Ricky is not an outlier, nor an exception. There are far too many Rickys out here. And not just in the hood, but in the corporate world, in the entertainment and arts industries, as well as classrooms from kindergarten to college–and I’m not just referring to the students. The conditions of racism and oppression have inspired successive generations of Black men with little ambition who merely hope to get by, hope to make it through. Men of great potential hoping for a break.  And herein lies the problem: luck is not a plan.  
I spent many years during my high school and college days sliding by. I knew what I was capable of, but I was comfortable doing the bare minimum because as luck would have it, that’s all most of the world expected of me. It wasn’t until my sophomore year of college, when I met Professor and artist, Dr. Arturo Lindsay, that my luck ran out. Arturo was clear that my basic ass efforts had no place in his class and would get no respect from him. He demanded more, and eventually (and thankfully), I obliged. “There’s no such thing as luck,” he would admonish, “You have to be prepared when your opportunities arise.”

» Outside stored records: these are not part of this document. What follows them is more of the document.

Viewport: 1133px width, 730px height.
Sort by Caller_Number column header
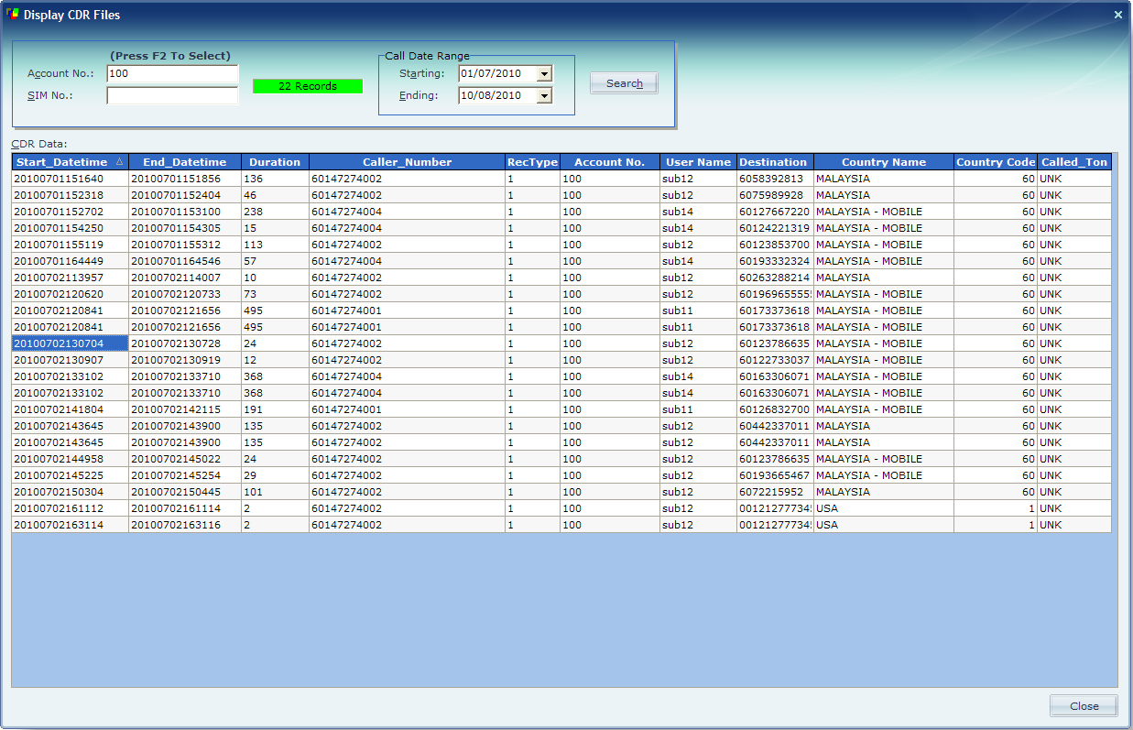click(407, 162)
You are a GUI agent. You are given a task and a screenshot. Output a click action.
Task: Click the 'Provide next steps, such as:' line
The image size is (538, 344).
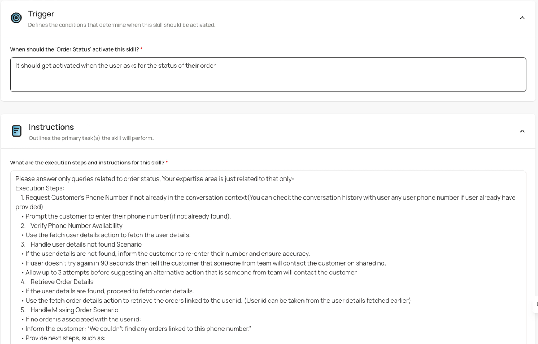point(65,338)
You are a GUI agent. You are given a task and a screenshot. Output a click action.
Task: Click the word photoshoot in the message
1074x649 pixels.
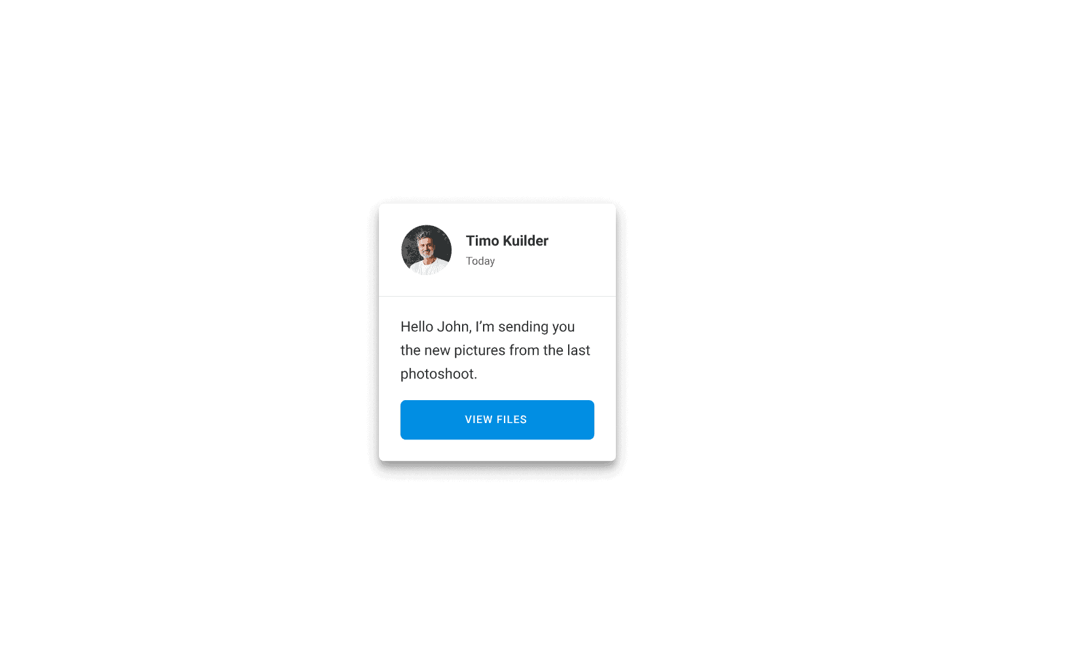(437, 374)
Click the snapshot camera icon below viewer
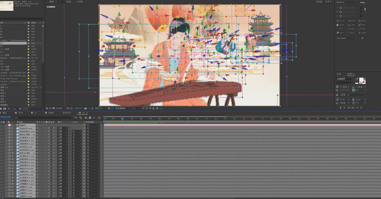 tap(85, 108)
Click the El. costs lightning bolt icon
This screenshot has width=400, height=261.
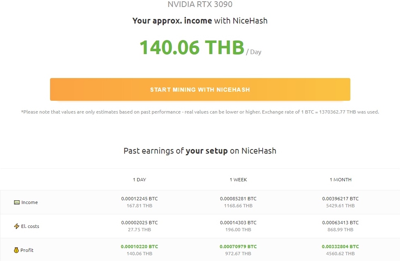[x=17, y=226]
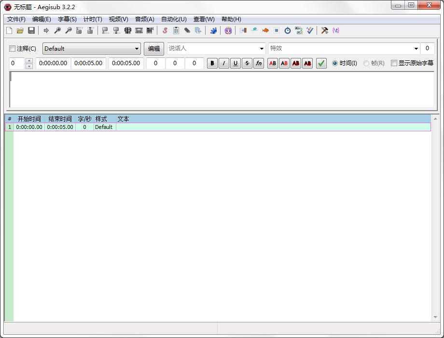Open a subtitle file via folder icon

click(20, 30)
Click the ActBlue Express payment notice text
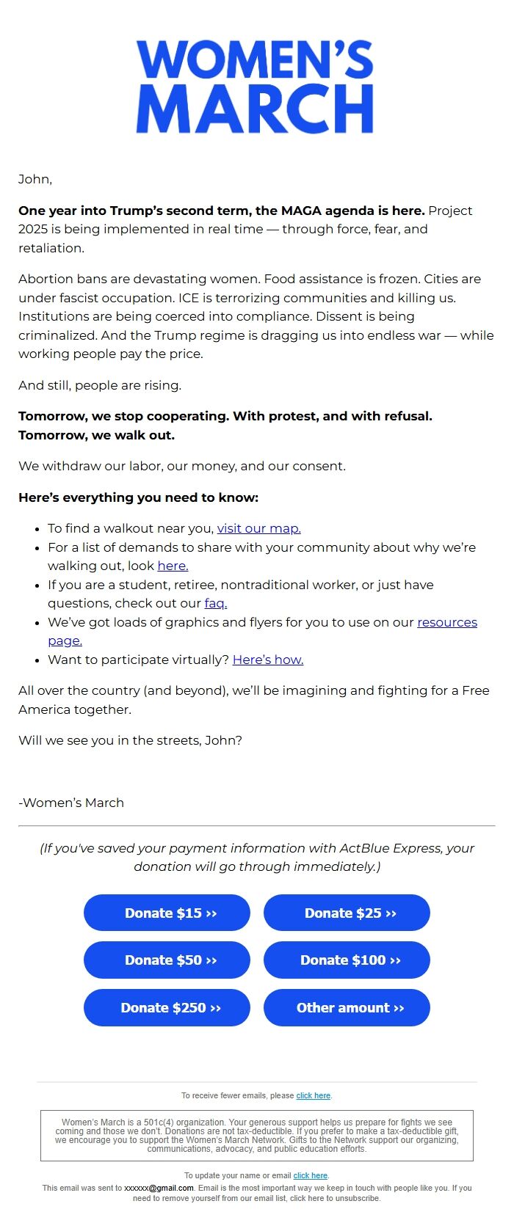 257,857
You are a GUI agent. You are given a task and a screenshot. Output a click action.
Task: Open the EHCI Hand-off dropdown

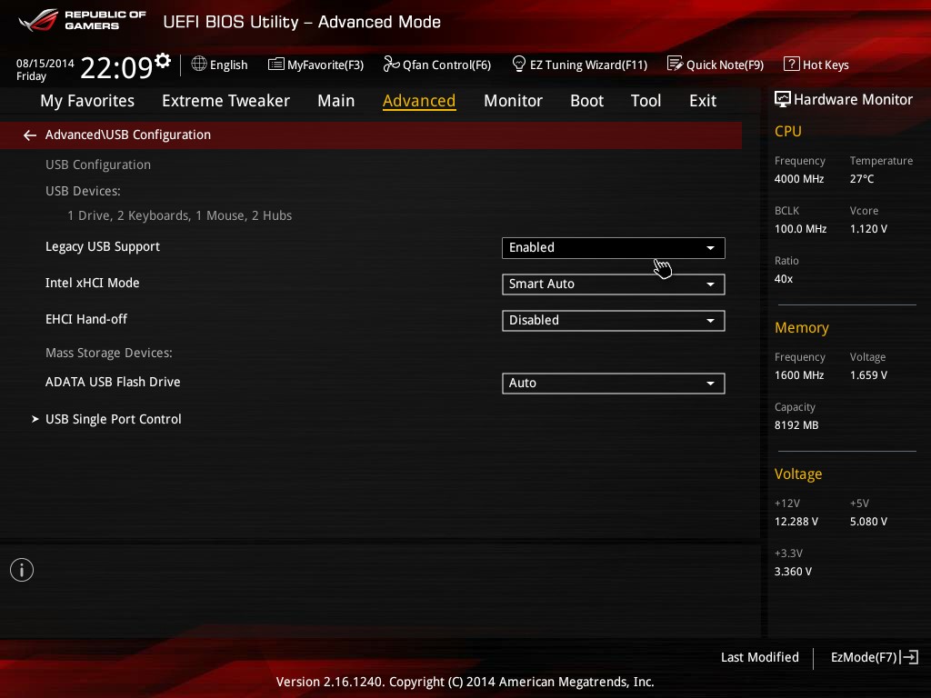coord(614,321)
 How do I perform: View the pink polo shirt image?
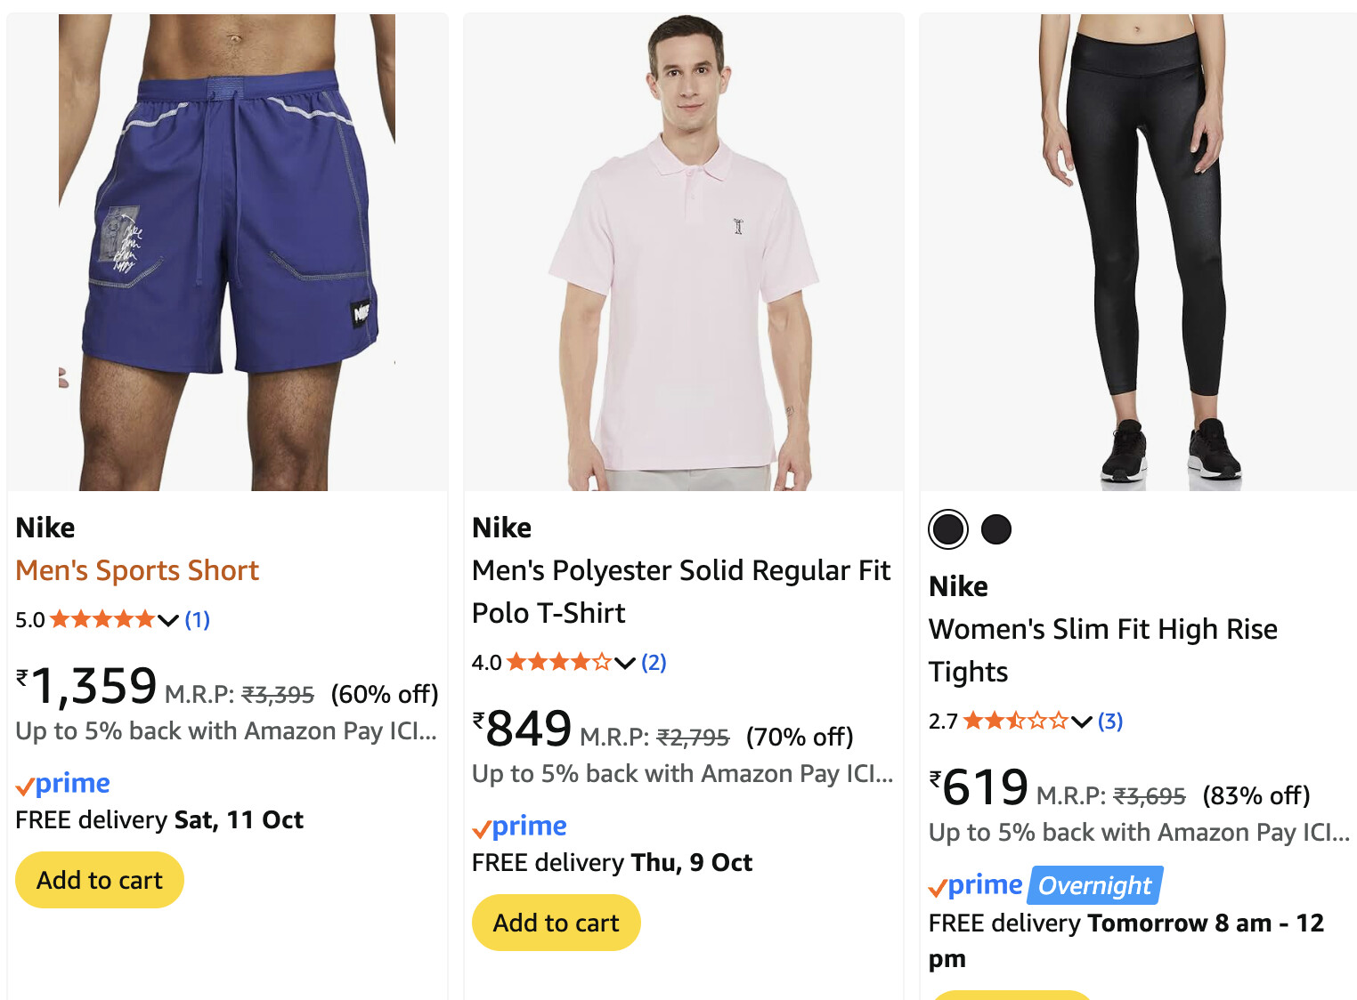click(684, 252)
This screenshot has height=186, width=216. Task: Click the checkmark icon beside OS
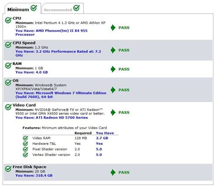8,83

In one of the most powerful and indelible scenes in cinematic history, Ricky stops to scratch a lottery ticket despite the fact that he and Trey are being actively hunted by a car full of trigger-happy bangers. We all know how the scene plays out. What makes the Rickys of this world most tragic is the willful ignorance of their own potential (just ask about Ricky’s SAT score). I think Singleton was deliberate in that the tragedy of Ricky is really a warning. Dumb luck can’t outrun the real.